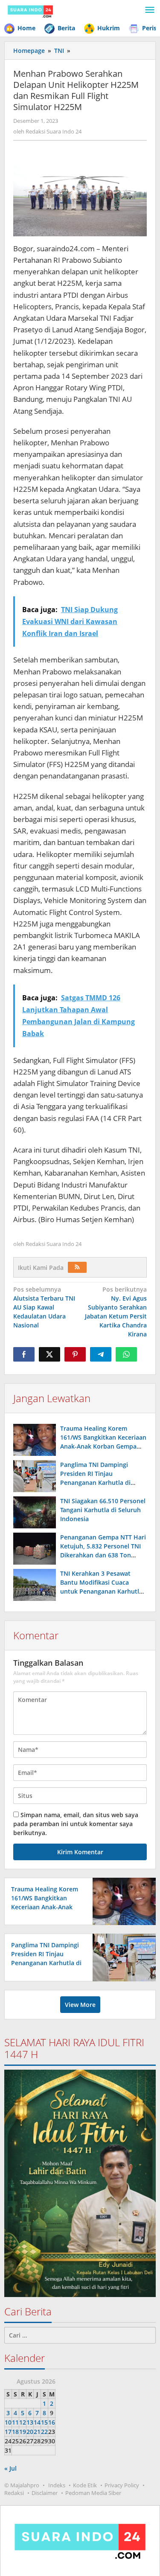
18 (15, 2432)
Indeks (56, 2485)
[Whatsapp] (126, 1354)
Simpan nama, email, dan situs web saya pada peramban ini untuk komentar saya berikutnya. (75, 1824)
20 (29, 2432)
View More (80, 2005)
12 (22, 2422)
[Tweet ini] (49, 1354)
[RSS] (77, 1267)
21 (37, 2432)
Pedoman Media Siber (93, 2493)
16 (51, 2422)
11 (15, 2422)
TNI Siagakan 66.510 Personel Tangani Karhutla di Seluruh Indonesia (102, 1510)
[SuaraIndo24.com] (30, 10)
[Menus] (150, 10)
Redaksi (14, 2493)
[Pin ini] (75, 1354)
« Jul (10, 2468)
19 (22, 2432)
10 (8, 2422)
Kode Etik (85, 2485)
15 (44, 2422)
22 (44, 2432)
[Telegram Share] (100, 1354)
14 (37, 2422)
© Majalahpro (21, 2485)
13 (29, 2422)
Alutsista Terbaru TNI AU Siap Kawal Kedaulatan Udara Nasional (44, 1307)
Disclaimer (45, 2493)
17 (8, 2432)
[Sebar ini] (24, 1354)
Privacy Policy (122, 2485)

▶ [Task details]
Any picture among the entries must be skipped; copy all else exactly.

▶ [Response area]
18 (15, 2432)
Indeks (56, 2485)
[Whatsapp] (126, 1354)
Simpan nama, email, dan situs web saya pada peramban ini untuk komentar saya berikutnya. (75, 1824)
20 (29, 2432)
View More (80, 2005)
12 (22, 2422)
[Tweet ini] (49, 1354)
[RSS] (77, 1267)
21 (37, 2432)
Pedoman Media Siber (93, 2493)
16 (51, 2422)
11 (15, 2422)
TNI Siagakan 66.510 Personel Tangani Karhutla di Seluruh Indonesia (102, 1510)
[SuaraIndo24.com] (30, 10)
[Menus] (150, 10)
Redaksi (14, 2493)
[Pin ini] (75, 1354)
« Jul (10, 2468)
19 (22, 2432)
10 (8, 2422)
Kode Etik (85, 2485)
15 (44, 2422)
22 (44, 2432)
[Telegram Share] (100, 1354)
14 (37, 2422)
© Majalahpro (21, 2485)
13 (29, 2422)
Alutsista Terbaru TNI AU Siap Kawal Kedaulatan Udara Nasional (44, 1307)
Disclaimer (45, 2493)
17 (8, 2432)
[Sebar ini] (24, 1354)
Privacy Policy (122, 2485)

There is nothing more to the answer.